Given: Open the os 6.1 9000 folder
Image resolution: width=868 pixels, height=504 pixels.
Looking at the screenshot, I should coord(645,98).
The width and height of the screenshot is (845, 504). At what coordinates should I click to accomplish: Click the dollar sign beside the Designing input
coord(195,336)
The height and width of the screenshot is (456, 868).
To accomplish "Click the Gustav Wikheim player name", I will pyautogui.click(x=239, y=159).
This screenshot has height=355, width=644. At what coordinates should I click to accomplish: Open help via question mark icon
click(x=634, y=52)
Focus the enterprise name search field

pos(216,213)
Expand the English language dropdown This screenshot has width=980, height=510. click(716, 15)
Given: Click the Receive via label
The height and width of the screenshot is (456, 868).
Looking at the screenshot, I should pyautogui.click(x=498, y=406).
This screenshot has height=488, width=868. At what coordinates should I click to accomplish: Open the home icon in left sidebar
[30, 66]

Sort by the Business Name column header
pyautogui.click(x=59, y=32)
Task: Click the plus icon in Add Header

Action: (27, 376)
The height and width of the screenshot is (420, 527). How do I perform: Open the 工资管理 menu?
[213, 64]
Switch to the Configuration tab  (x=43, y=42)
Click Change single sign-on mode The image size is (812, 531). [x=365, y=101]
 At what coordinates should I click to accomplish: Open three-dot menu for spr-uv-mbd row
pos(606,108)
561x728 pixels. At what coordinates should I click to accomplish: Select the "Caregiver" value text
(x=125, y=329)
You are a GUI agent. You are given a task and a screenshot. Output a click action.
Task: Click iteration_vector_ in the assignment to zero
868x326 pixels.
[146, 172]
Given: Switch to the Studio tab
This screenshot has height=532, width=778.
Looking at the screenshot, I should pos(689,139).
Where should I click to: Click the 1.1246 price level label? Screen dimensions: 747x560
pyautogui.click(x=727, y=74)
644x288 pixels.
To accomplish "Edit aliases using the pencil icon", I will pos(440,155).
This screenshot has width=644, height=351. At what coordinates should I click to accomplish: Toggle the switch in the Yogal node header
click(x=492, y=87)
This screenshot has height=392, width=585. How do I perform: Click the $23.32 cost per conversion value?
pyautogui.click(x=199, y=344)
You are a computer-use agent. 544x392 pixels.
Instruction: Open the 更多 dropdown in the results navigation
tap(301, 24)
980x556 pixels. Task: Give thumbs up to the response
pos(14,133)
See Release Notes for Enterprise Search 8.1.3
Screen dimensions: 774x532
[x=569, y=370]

***

**PROMPT**
Which lines contain "will"? Copy each of them from the listing.

**OUTPUT BELOW**
To accomplish "Click the Gustav Wikheim player name", I will pyautogui.click(x=239, y=159).
To accomplish "Edit aliases using the pencil icon", I will pos(440,155).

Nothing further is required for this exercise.